[Available data — start]

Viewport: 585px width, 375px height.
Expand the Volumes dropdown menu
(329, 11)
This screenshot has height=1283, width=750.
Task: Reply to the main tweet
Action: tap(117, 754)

[Available data — finish]

What to do:
Every entry is to be returned exactly, with nothing dropped.

Result of this task:
Viewport: 585px width, 375px height.
Expand the Volumes dropdown menu
(329, 11)
This screenshot has height=1283, width=750.
Task: Reply to the main tweet
Action: tap(117, 754)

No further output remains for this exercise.